**THE TASK**:
Among the entries below, one line contains "Please Add your Exact Length: INCH (95, 625)" and another contains "Сортаменты (87, 21)". Transcribe those two lines and every line between them, exactly.

EXCERPTED DATA: Begin

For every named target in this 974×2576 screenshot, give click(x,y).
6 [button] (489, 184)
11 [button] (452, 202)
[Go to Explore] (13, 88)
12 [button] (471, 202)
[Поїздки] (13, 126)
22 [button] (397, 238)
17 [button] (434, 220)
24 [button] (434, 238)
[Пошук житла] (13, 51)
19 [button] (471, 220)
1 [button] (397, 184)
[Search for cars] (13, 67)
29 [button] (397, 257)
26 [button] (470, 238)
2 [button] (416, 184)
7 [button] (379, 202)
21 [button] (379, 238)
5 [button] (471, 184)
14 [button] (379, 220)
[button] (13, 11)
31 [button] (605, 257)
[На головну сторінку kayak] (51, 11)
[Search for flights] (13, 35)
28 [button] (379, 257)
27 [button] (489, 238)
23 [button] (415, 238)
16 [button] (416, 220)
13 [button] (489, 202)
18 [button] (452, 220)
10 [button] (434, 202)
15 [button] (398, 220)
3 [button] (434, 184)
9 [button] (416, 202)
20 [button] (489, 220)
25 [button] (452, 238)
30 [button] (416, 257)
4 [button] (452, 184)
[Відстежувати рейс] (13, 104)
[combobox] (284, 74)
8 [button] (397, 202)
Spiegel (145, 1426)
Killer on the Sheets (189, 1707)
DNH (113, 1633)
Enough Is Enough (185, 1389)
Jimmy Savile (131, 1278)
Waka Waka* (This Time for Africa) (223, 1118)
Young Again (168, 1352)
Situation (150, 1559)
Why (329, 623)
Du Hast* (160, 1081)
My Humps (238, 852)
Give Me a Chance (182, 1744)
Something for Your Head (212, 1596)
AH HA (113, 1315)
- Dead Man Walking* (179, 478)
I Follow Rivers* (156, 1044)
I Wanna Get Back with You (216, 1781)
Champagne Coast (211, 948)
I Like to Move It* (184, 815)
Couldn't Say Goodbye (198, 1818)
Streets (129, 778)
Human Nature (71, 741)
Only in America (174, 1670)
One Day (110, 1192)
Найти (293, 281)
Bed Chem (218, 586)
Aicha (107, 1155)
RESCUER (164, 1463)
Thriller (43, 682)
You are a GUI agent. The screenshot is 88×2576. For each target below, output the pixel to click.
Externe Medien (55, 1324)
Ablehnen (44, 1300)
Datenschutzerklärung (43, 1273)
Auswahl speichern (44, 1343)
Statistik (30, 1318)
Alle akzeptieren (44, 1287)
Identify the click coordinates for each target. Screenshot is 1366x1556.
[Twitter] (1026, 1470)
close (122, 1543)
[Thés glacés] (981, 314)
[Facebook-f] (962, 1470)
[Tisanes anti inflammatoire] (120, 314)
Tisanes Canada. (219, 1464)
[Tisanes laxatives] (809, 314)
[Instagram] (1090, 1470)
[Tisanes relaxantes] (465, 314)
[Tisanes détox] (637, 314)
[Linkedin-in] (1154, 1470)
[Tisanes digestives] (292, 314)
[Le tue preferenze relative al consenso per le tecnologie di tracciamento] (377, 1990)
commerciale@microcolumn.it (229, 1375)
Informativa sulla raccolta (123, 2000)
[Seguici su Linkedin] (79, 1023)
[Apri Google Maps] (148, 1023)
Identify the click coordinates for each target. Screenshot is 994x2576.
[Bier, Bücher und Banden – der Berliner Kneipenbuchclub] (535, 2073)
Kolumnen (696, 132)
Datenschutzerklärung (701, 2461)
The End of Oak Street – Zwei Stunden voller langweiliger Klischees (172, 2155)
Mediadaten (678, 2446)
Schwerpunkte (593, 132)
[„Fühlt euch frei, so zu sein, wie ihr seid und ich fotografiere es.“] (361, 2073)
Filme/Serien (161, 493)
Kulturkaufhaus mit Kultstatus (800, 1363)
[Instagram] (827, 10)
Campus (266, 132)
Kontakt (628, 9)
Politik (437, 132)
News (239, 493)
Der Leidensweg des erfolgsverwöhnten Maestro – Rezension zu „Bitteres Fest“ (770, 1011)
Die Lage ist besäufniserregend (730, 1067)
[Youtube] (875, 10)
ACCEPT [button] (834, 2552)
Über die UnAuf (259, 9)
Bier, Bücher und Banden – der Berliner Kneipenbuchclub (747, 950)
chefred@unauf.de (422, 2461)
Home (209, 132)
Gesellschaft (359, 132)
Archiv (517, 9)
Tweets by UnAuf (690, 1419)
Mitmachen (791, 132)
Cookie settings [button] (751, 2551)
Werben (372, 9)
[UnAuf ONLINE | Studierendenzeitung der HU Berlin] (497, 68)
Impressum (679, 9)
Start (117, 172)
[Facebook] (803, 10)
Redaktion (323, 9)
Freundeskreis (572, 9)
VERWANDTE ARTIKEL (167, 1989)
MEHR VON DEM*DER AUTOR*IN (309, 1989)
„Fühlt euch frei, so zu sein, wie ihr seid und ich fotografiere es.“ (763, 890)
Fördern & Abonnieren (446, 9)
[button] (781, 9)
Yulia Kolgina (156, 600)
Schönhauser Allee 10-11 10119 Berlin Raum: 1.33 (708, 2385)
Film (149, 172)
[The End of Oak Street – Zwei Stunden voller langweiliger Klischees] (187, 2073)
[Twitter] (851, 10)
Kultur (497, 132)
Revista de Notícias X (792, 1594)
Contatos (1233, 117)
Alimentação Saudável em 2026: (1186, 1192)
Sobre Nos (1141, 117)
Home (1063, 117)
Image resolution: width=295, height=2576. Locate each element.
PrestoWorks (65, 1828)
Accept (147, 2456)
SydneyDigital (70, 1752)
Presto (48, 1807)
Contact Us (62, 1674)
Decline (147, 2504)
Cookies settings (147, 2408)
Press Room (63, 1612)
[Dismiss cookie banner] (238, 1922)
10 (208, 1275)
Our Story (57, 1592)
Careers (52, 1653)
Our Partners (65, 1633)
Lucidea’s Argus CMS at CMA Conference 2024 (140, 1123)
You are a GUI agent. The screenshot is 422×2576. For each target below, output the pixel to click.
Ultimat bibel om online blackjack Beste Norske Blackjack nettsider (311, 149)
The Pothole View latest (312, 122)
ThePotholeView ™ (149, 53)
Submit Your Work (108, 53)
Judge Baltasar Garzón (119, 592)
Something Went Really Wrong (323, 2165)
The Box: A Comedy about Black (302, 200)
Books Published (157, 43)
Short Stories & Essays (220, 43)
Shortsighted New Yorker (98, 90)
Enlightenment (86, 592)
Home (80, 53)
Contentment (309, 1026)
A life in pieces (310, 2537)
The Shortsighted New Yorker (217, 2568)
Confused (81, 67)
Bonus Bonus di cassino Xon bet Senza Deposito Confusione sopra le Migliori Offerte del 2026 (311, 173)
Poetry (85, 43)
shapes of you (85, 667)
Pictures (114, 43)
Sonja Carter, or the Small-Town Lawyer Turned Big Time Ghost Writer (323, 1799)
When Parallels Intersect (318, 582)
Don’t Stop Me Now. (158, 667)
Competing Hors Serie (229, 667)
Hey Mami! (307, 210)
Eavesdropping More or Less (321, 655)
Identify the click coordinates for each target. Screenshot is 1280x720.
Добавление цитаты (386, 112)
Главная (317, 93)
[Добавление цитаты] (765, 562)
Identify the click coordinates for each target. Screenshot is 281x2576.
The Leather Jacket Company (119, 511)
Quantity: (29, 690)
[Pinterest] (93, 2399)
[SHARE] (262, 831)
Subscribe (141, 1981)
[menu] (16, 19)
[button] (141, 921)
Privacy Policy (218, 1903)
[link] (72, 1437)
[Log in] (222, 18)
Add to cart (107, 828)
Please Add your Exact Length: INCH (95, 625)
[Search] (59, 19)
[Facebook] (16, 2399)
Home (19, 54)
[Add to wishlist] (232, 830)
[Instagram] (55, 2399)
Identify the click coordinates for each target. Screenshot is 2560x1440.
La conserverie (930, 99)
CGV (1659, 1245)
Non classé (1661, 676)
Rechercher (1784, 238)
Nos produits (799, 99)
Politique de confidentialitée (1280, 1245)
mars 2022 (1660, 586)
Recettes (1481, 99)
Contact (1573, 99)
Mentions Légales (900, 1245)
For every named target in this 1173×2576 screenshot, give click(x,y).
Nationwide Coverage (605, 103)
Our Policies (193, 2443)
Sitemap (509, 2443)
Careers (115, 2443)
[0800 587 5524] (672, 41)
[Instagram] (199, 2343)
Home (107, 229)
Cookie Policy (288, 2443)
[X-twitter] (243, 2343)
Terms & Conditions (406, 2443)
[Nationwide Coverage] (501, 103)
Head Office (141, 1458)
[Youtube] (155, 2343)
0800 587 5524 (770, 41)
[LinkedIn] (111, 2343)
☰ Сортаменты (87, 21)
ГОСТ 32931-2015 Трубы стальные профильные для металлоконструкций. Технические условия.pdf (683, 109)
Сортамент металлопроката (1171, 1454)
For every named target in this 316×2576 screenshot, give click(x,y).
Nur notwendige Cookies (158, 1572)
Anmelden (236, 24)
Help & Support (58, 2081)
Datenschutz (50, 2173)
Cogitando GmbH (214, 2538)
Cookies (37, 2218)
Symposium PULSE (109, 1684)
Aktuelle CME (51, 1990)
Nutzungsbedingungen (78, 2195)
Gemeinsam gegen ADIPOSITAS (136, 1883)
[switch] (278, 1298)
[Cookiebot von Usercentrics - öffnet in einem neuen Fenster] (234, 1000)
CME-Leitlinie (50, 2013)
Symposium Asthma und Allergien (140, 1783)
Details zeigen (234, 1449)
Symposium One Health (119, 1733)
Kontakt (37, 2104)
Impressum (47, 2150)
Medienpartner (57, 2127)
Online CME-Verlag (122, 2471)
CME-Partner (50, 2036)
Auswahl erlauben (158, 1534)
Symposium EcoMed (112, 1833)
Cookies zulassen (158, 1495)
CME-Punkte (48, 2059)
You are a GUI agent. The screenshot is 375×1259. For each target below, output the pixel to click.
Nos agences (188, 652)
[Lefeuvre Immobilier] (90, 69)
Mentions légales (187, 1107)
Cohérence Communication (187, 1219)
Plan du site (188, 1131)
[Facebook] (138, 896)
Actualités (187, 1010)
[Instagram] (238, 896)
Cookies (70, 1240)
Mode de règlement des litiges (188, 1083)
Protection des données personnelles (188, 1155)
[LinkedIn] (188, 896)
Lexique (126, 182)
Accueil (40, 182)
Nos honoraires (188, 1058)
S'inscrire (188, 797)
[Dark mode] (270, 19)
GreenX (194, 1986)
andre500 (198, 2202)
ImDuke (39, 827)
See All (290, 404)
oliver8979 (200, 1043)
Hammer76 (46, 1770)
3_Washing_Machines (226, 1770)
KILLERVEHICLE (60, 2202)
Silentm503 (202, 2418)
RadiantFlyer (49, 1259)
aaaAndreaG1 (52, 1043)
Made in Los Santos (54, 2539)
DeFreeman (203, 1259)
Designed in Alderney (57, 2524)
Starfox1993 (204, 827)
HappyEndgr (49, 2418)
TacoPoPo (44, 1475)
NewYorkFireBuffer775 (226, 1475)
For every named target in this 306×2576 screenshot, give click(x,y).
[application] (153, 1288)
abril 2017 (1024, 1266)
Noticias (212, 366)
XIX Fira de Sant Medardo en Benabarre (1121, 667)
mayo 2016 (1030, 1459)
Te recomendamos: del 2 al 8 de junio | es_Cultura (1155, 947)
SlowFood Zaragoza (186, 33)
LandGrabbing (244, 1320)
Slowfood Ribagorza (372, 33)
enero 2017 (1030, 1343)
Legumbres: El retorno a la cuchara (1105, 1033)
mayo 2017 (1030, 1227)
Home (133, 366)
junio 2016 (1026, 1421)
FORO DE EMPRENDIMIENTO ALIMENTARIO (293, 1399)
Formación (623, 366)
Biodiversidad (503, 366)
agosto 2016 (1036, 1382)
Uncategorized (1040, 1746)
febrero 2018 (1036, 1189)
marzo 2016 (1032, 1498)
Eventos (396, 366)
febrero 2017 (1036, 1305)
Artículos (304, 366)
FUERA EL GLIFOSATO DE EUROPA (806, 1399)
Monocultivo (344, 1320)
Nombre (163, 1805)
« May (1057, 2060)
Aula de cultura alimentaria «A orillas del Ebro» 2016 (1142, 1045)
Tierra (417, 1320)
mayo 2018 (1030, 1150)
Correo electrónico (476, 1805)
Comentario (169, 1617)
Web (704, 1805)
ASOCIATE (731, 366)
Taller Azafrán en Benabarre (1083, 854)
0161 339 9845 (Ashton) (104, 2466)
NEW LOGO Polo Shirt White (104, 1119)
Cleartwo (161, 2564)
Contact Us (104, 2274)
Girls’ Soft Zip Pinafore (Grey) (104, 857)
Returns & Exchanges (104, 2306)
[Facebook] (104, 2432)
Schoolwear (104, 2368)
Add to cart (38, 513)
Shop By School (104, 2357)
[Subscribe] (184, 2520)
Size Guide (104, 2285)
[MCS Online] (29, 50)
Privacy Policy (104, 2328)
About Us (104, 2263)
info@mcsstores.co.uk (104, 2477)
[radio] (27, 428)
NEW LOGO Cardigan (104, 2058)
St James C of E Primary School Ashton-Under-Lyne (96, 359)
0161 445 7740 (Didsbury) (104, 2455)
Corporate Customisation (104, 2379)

EXCERPTED DATA: End

**FINISHED EXERCISE**:
Please Add your Exact Length: INCH (95, 625)
[Search] (59, 19)
[Facebook] (16, 2399)
Home (19, 54)
[Add to wishlist] (232, 830)
[Instagram] (55, 2399)
Identify the click coordinates for each target. Screenshot is 2560x1440.
La conserverie (930, 99)
CGV (1659, 1245)
Non classé (1661, 676)
Rechercher (1784, 238)
Nos produits (799, 99)
Politique de confidentialitée (1280, 1245)
mars 2022 (1660, 586)
Recettes (1481, 99)
Contact (1573, 99)
Mentions Légales (900, 1245)
For every named target in this 1173×2576 screenshot, give click(x,y).
Nationwide Coverage (605, 103)
Our Policies (193, 2443)
Sitemap (509, 2443)
Careers (115, 2443)
[0800 587 5524] (672, 41)
[Instagram] (199, 2343)
Home (107, 229)
Cookie Policy (288, 2443)
[X-twitter] (243, 2343)
Terms & Conditions (406, 2443)
[Nationwide Coverage] (501, 103)
Head Office (141, 1458)
[Youtube] (155, 2343)
0800 587 5524 (770, 41)
[LinkedIn] (111, 2343)
☰ Сортаменты (87, 21)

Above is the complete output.